Sirius rarely told Regulus stories these days. His tales and his imagination were reserved for his new friends, his Hogwarts friends, his Gryffindor friends.

Regulus wondered whether he would make friends, in Slytherin, who could tell stories as vividly as Sirius did. He doubted it. He thought he would be lucky if he managed to make any friends at all.

Suddenly, as in those nightmares of the plug hole and the cavern and the dead, a bony, long-fingered hand tightened around Regulus's shoulder. He forgot he was underwater and opened his mouth to scream, choking as the bathwater rushed in. The hand jerked him upright and he came up retching, spluttering, gasping for air.

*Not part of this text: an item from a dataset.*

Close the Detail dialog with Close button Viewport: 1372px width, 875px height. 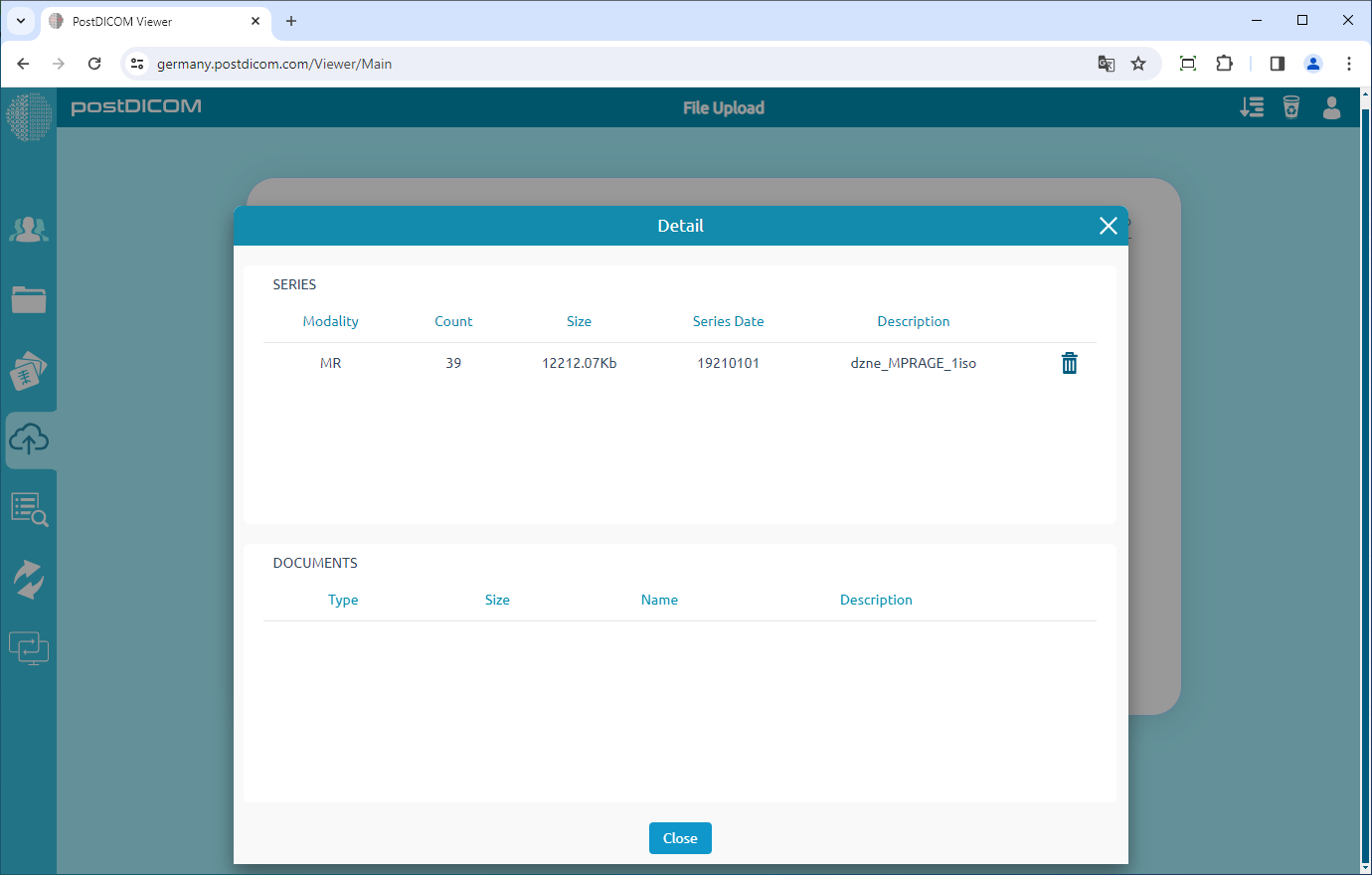click(x=680, y=838)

He gripped the edge of the copper bathtub and tried to regain his breath. His sopping hair dripped down into his face and he blinked furiously, his eyes stinging, as he pushed it away. And as he wiped the soapy water from his eyes and his mouth the blurry image of his house-elf, standing on a stool beside the tub, came into focus.

Kreacher did not look pleased.

"Master Regulus is too old to be playing merpeople in the bath. Master Regulus will be going to school in September."

"I wasn't playing merpeople," he protested. "I was just... resting."

"Master Regulus does not have time for resting."